Healthy Living · Miscellaneous

Technological Overload?

My anxiety has been through the roof lately. Some of my people say this is because of everything I have on my plate – full time job, full time school, running a business, parenting, managing family life… and the list goes on and on and on. But I feel like that’s not it. I’ve always been a really driven person, the type that thrives on activity and forward progress. And then I realized the other day what was eating at me. It’s the screens. And I realized this, and am exploring this now, while tethered to a screen – no, the irony does not escape me.

So many waking hours are dominated by screens. The incessant ding of notifications from the phone. The work day – an office job almost cannot function without being parked in front of computer. In fact, it’s almost  beyond belief (and I’m not being trite) that society managed to do anything before laptops ruled our world. My job; my entire company – wouldn’t even exist in a world without computers. Imagine having to do something like produce a newspaper using the movable type printing press! Imagine having to read a newspaper to get news! Even my education is dominated by the computer, as the bulk of my degree is being completed as a distance education student, cramming school into an established (or is the word I’m look for entrenched?) adult life. And back to the phones for a minute – we cannot cope without having those tiny little screens within arm’s reach at all times. What if we miss a call, or even worse – an email? What if we have nothing to do while waiting somewhere for five minutes? What if we can’t check and see what time it is?

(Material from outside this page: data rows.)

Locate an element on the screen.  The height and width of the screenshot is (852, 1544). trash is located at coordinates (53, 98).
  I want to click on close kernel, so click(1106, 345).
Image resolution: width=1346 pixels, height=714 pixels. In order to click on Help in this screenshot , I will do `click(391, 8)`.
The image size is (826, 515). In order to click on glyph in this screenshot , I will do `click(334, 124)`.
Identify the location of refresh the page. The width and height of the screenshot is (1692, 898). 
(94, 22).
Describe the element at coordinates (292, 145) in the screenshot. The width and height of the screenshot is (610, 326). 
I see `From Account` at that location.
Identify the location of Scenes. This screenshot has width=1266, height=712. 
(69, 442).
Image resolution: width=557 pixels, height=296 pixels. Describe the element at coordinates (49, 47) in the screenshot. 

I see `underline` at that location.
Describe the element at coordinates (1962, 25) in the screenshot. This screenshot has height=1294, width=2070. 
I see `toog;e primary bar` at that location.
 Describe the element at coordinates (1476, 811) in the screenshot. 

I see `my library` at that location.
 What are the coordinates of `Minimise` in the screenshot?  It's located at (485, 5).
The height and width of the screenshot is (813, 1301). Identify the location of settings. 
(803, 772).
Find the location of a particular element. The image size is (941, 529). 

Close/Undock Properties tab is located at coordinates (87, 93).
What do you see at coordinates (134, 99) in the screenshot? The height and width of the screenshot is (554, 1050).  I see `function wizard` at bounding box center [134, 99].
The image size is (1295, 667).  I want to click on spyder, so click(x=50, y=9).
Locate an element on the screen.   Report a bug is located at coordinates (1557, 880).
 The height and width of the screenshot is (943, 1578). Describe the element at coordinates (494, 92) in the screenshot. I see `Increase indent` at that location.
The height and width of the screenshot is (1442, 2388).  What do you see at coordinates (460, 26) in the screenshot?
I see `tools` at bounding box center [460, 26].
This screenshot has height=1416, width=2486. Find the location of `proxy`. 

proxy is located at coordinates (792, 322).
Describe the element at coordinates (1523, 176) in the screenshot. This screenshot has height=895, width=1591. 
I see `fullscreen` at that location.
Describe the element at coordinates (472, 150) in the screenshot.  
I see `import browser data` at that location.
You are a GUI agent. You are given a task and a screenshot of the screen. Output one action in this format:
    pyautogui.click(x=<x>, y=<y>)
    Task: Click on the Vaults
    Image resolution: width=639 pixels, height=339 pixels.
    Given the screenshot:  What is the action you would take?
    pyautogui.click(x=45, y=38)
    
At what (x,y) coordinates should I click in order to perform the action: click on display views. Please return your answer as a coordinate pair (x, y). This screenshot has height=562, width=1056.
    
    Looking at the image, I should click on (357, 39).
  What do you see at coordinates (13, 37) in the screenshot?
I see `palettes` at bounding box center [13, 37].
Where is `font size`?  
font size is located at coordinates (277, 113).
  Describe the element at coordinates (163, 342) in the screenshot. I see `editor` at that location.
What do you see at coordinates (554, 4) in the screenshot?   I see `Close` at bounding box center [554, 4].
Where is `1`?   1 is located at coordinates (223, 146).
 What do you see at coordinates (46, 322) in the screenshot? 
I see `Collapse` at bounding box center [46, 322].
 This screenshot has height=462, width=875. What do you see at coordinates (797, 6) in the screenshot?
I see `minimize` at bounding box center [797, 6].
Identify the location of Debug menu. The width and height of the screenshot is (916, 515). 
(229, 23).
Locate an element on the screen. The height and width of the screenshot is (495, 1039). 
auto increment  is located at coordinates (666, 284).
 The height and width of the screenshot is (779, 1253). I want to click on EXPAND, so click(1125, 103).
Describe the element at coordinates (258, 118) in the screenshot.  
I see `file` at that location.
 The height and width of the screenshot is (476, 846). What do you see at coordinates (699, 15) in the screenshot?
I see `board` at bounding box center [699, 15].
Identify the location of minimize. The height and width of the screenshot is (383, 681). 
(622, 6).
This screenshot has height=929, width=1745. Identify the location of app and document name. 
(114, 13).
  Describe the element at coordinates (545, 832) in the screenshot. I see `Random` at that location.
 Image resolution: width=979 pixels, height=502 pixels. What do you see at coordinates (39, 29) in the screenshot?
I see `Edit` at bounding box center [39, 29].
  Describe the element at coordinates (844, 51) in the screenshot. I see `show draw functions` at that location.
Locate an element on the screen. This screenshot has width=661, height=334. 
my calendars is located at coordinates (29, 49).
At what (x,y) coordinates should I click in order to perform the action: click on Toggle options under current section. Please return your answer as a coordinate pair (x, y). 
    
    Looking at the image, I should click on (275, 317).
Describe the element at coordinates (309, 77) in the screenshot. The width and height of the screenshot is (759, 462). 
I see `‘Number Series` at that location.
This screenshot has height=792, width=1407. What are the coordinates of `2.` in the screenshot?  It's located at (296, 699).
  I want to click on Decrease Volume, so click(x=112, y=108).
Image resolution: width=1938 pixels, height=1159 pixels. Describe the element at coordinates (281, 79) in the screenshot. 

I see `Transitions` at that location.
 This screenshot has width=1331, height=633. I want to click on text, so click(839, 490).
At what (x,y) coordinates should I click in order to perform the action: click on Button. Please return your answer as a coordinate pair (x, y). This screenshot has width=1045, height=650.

And then there’s television. We don’t watch “television” in the traditional sense of mainstream network trash or cable. But we watch a lot of shows. We trend toward PBS, BBC and Amazon Prime documentaries and educational fare. And they’re wonderful – we can travel to Europe without going there, or live a day in the life of a Formula One driver, or live vicariously through the participants who get to do the living history experiments (those are my favorites). But instead of judiciously enjoying a show every now and then, we voraciously consume them on a daily basis. We are chained to the screens.

So screens are my problem, but what of the root cause? I think, for me, it is rooted in the lack of physicality. I largely lead a sedentary life, in front of screens. I often feel like a cog in a wheel, or worse – like I am trapped inside a little box (built of screens, naturally). I feel disconnected from – and this will sound very melodramatic – reality. I certainly don’t mean this in the sense that I feel like I’m losing a grip on mental acuity, but more in the sense that I miss having a kinetic life. Lately, I feel this loss keenly – the fiber of my being seems to be craving movement in an almost visceral, primal way. The other day I wanted to play the piano so badly – to create something real, and move, and feel deeply the rhythm of sound – that I very nearly cried. I am anxiously counting the days until it’s warm enough to be in the garden – moving and pulling out dead plants, digging in the dirt, planting seeds. But the irony is, I also feel like the screens paralyze me. At the end of a long day of screening, I am so mentally tired, that movement – though I crave it so – remains only a craving, an instinct. And so it’s this vicious cycle of wanting something different (dare I say better?), but being unable to break free.

Well, that was personal. But now that it’s out there, I’m getting off the computer. I’m going to do something with my hands. It’s about time for the spring cleaning tasks, so there’s no time like the present to start some. I must find a way to rid my life of the clutter and the screens and the shackles of modern day living, and to make technology work for me, instead of the other way around.